Data extract:
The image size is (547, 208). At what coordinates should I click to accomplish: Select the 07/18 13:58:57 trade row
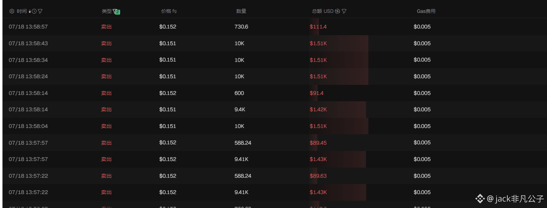(275, 26)
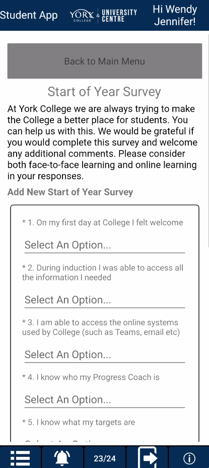Tap the 23/24 academic year item
The image size is (209, 468).
coord(105,458)

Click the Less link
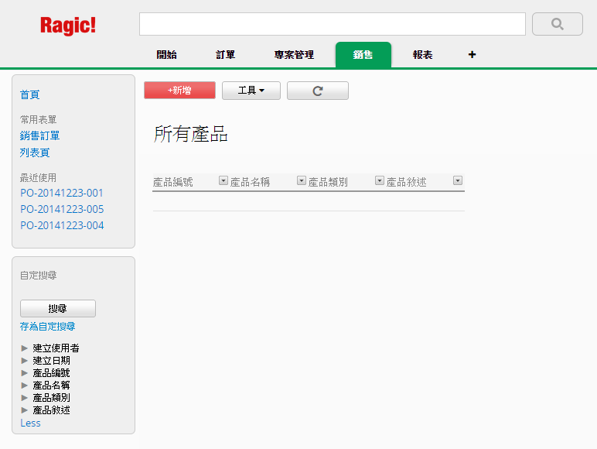pyautogui.click(x=30, y=423)
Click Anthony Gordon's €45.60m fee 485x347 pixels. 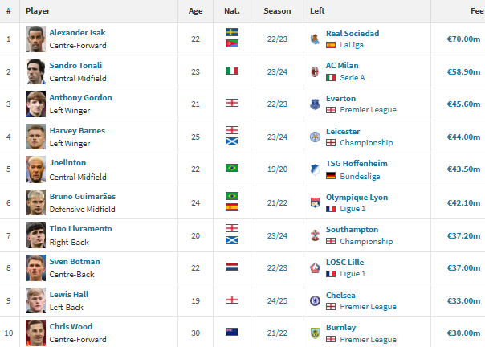click(463, 104)
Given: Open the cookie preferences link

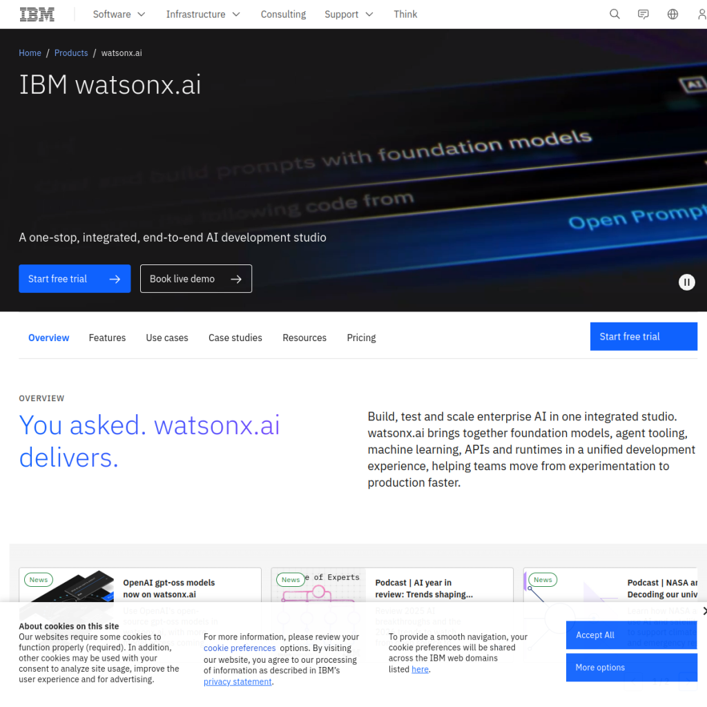Looking at the screenshot, I should tap(240, 648).
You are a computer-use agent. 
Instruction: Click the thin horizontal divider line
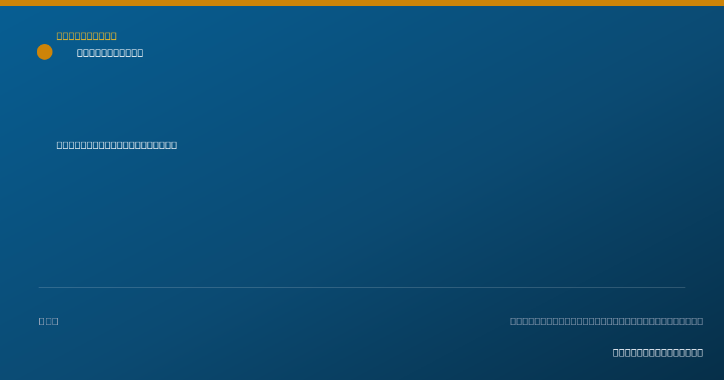point(362,287)
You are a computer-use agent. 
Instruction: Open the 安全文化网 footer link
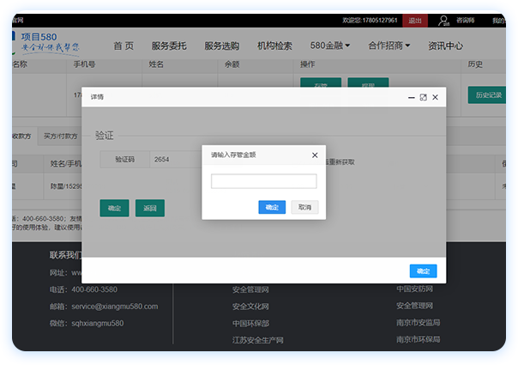point(250,307)
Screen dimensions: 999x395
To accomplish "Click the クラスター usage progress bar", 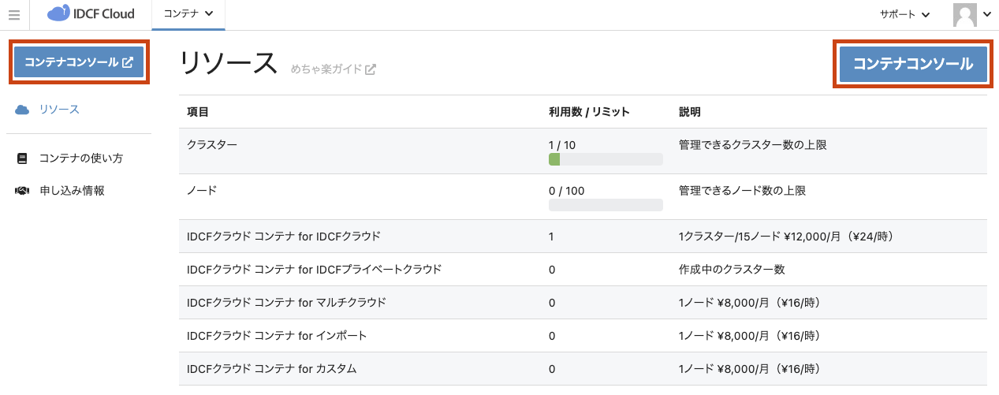I will coord(605,159).
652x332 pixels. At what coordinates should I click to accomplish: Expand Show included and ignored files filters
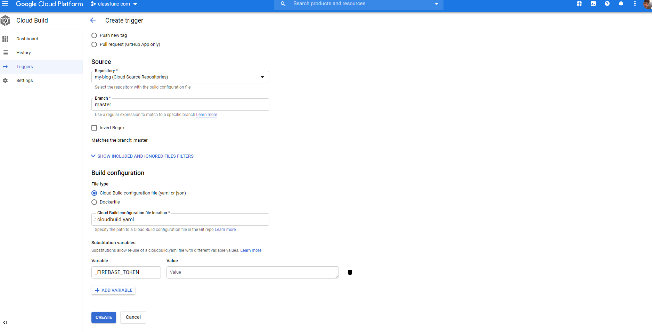pos(142,156)
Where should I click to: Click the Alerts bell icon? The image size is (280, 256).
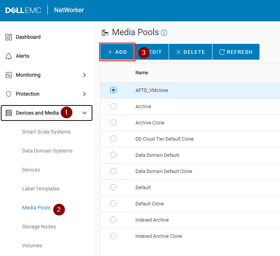point(9,56)
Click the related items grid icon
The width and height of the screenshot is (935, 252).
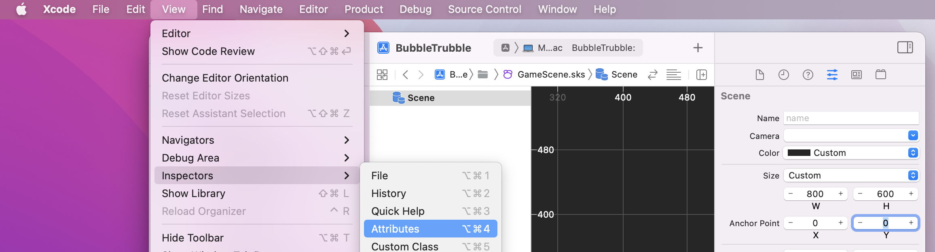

Brief: Leave out the pictures, and extract exactly the lines from the one with "Click the related items grid icon" through the end of the records, both ends included.

Your solution:
Click the related items grid icon
The width and height of the screenshot is (935, 252).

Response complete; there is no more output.